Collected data
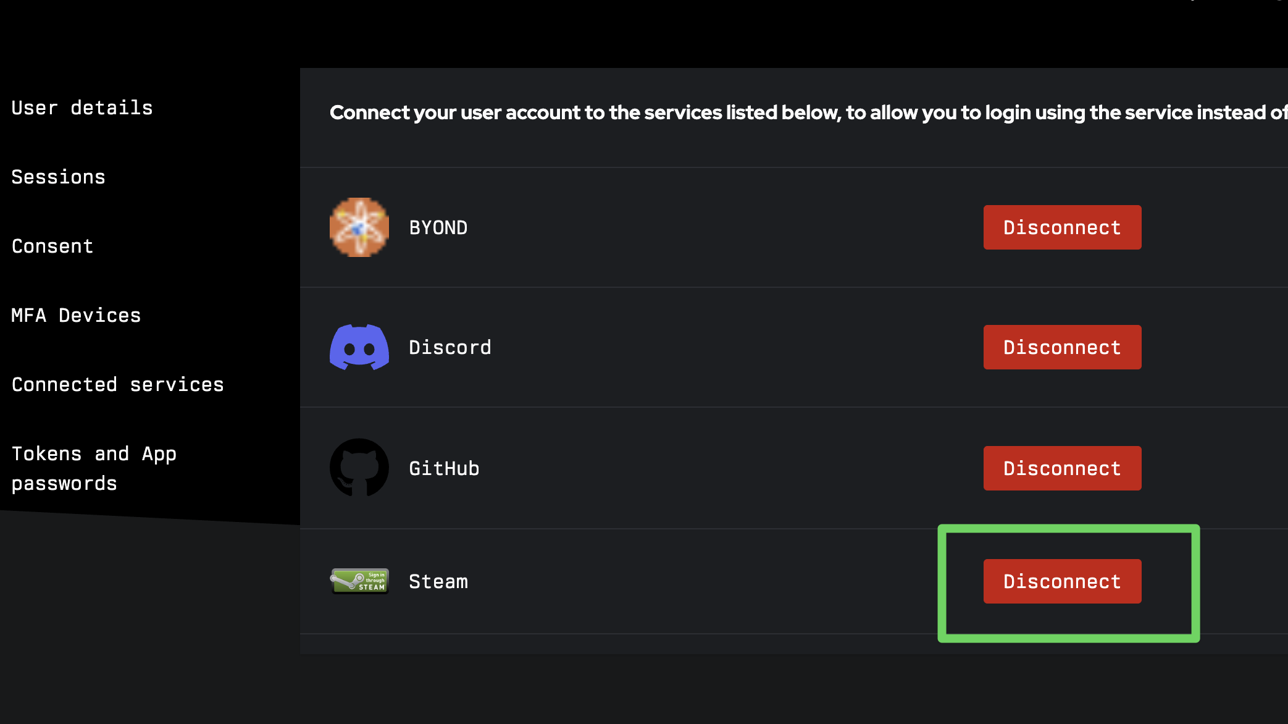Go to Sessions in the sidebar
1288x724 pixels.
(59, 177)
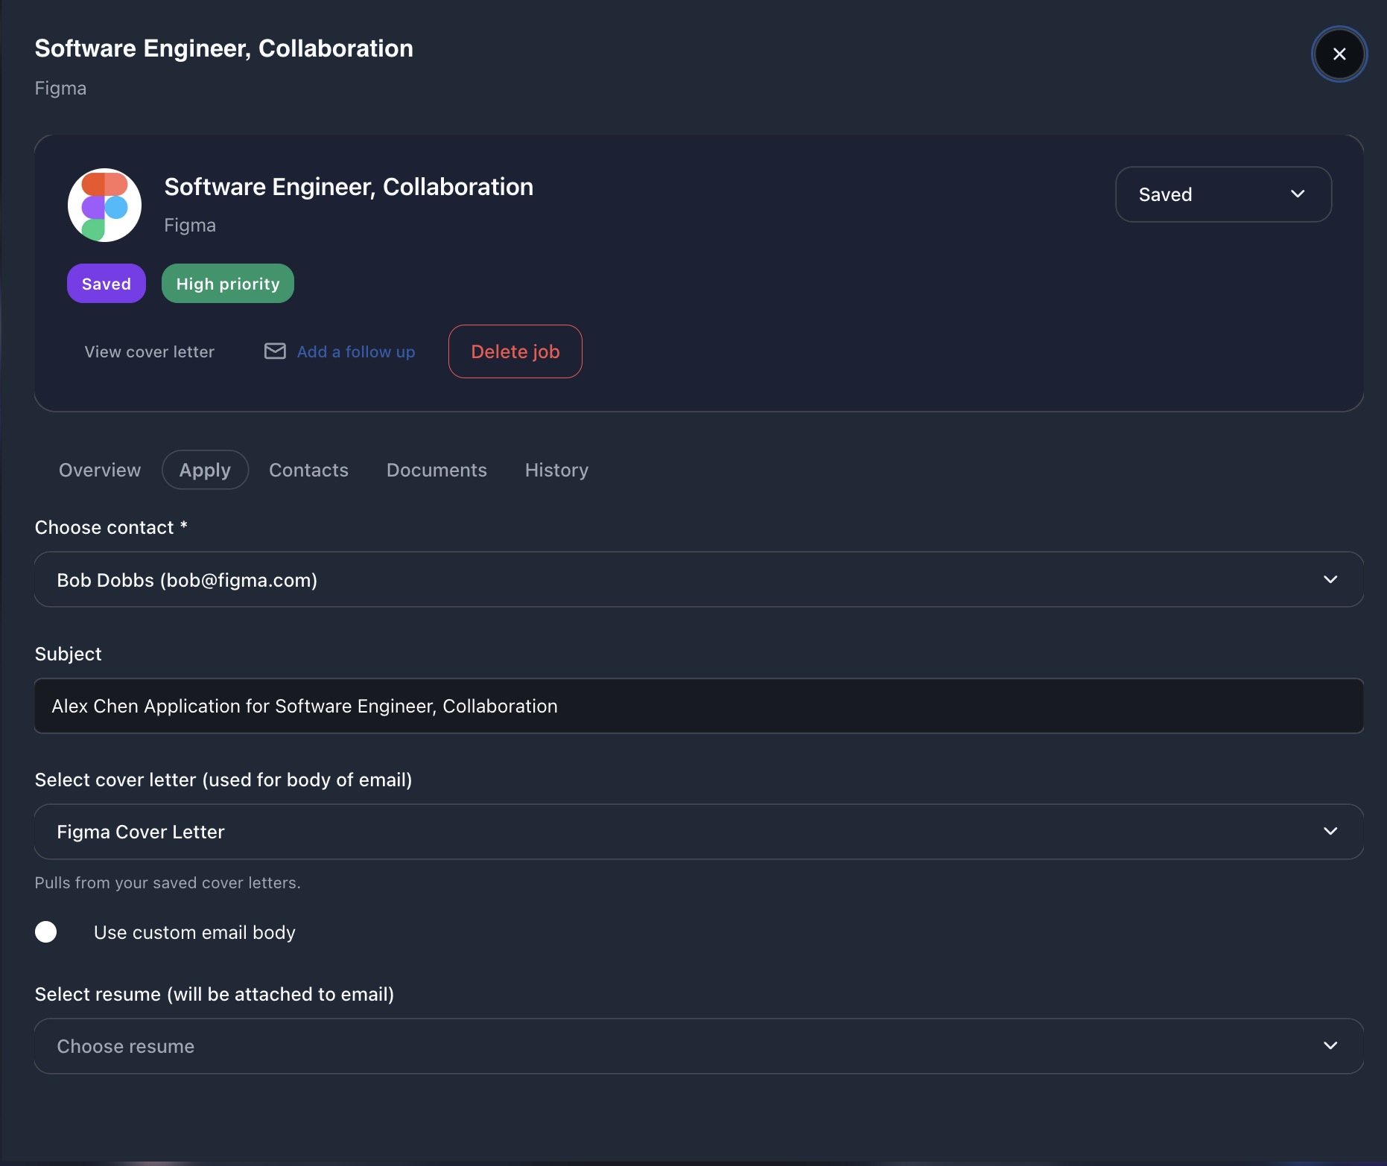Viewport: 1387px width, 1166px height.
Task: Click the chevron in Choose contact field
Action: [1330, 579]
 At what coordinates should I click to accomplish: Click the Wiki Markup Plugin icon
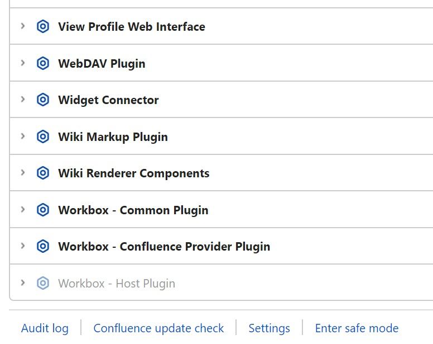[x=43, y=136]
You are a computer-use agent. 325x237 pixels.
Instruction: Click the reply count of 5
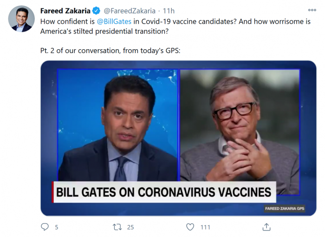[57, 227]
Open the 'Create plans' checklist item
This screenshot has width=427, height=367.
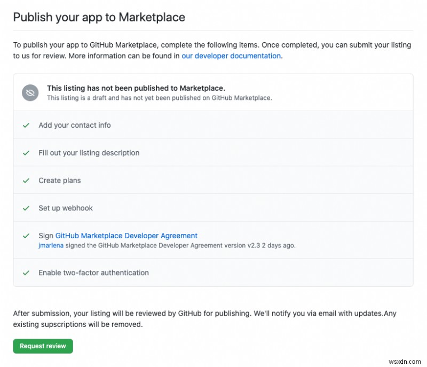(x=59, y=180)
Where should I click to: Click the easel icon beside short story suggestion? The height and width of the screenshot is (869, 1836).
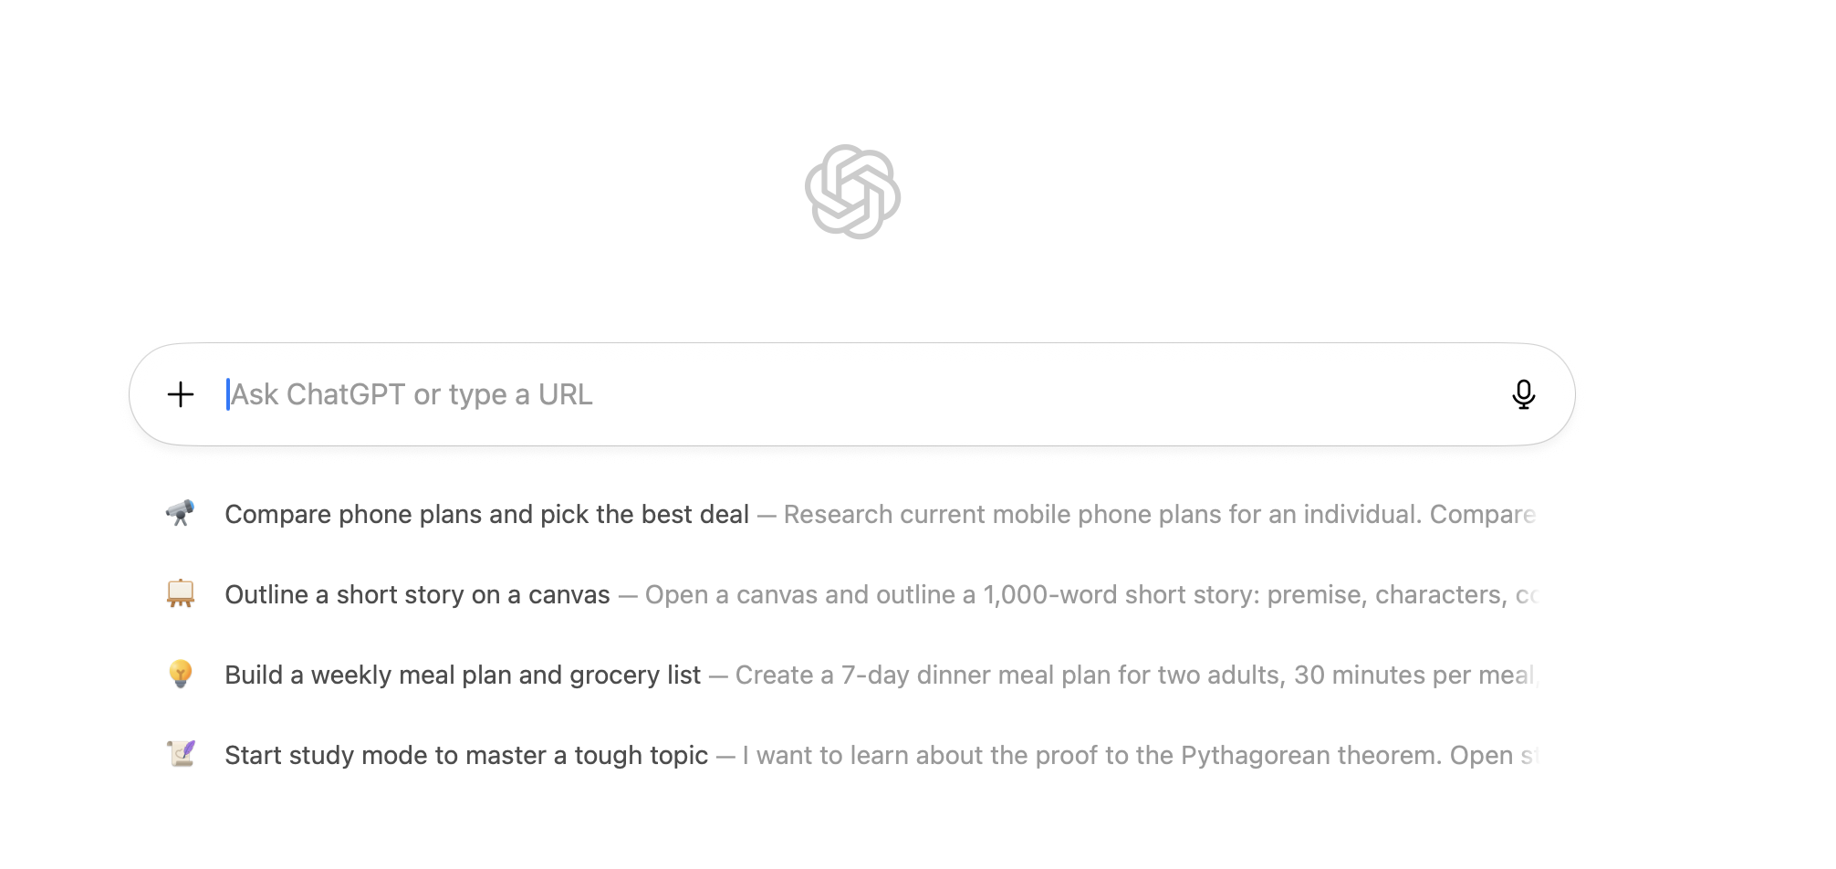tap(183, 593)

• _What is required_: Pictures excluded, output exactly the line that contains "Where should I" and every line after it to the end of the data above.

• _Task result_:
Where should I click to: Click the easel icon beside short story suggestion? The height and width of the screenshot is (869, 1836).
tap(183, 593)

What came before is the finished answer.